═════ DATA SECTION

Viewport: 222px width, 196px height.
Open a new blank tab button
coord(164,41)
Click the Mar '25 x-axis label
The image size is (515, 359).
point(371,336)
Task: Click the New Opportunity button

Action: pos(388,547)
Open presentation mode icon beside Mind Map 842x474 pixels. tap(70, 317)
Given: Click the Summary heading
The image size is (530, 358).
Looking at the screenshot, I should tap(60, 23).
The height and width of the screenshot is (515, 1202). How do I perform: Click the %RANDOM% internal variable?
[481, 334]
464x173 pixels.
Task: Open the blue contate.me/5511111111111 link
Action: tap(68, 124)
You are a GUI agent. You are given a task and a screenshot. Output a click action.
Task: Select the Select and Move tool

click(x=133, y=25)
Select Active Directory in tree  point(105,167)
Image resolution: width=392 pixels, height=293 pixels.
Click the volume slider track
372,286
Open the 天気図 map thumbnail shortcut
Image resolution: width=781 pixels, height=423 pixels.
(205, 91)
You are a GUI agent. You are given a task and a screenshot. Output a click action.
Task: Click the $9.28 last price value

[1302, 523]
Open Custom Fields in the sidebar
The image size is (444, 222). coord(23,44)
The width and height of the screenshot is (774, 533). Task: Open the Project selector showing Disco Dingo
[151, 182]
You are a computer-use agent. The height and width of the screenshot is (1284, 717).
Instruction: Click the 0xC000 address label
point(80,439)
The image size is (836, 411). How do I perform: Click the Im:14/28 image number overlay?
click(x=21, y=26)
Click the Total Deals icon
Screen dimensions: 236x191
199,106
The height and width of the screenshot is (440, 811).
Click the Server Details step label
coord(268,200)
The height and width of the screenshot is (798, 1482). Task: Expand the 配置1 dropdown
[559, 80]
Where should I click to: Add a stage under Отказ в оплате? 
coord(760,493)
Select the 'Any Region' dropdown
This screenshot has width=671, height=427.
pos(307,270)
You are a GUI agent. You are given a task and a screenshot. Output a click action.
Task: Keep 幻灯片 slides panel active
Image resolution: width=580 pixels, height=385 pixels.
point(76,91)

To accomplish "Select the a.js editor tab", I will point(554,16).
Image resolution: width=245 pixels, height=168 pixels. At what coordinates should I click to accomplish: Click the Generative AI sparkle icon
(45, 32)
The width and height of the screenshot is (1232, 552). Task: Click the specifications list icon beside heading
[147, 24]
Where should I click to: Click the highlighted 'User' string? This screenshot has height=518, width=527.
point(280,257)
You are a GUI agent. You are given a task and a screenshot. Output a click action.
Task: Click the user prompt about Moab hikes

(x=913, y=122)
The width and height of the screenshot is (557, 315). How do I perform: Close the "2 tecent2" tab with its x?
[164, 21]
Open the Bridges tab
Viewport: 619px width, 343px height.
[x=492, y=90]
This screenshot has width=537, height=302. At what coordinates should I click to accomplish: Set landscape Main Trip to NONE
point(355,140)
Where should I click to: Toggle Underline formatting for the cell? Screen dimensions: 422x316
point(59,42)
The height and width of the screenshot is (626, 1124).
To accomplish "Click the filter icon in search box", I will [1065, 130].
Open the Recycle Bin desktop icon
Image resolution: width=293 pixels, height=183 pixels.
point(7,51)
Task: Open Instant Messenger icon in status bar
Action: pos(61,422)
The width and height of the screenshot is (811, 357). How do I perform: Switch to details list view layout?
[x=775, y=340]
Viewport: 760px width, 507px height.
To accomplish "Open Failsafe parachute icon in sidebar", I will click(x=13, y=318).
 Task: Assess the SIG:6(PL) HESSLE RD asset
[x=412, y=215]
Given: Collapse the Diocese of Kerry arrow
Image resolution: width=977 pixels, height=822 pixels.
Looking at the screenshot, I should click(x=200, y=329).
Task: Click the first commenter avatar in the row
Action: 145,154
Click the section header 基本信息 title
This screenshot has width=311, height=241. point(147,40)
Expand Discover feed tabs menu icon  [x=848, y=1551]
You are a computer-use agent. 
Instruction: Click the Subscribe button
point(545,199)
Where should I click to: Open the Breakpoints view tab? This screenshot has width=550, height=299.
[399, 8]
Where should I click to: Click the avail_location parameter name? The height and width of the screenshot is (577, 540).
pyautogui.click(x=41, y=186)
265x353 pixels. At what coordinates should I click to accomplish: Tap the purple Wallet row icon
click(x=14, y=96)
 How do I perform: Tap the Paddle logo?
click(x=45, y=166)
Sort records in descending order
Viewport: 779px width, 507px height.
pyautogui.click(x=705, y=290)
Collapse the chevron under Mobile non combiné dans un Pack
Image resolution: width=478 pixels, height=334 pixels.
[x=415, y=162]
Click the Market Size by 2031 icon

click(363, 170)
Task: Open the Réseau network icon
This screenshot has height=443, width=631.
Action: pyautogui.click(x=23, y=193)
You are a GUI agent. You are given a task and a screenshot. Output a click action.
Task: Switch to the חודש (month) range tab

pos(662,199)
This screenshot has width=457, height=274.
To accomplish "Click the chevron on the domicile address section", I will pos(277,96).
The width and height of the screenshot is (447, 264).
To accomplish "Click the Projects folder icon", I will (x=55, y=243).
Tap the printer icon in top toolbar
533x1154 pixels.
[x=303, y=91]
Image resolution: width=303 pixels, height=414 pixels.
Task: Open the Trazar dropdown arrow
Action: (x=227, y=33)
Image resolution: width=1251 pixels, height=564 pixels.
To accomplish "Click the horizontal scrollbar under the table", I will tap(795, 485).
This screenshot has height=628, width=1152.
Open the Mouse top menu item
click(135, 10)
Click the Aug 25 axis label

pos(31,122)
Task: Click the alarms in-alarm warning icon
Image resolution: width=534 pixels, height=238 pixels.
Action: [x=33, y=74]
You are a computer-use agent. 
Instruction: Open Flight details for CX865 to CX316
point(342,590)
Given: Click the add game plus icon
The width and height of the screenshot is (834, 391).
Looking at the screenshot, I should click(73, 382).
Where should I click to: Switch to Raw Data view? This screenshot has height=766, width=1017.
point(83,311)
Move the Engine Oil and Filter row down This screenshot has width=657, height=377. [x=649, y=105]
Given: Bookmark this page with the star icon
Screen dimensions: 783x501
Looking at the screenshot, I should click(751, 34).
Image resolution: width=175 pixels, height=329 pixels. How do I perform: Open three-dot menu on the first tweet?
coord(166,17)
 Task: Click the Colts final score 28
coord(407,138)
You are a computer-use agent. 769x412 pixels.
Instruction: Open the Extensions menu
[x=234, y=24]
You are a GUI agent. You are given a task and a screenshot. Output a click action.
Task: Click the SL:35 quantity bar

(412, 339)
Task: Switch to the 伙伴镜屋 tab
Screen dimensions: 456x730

══════════

● **WHAT THE EXERCISE ASKS**
Your answer should be a single number, which is the count of lines in the data above that include the word "computer".

● **EXERCISE ANSWER**
4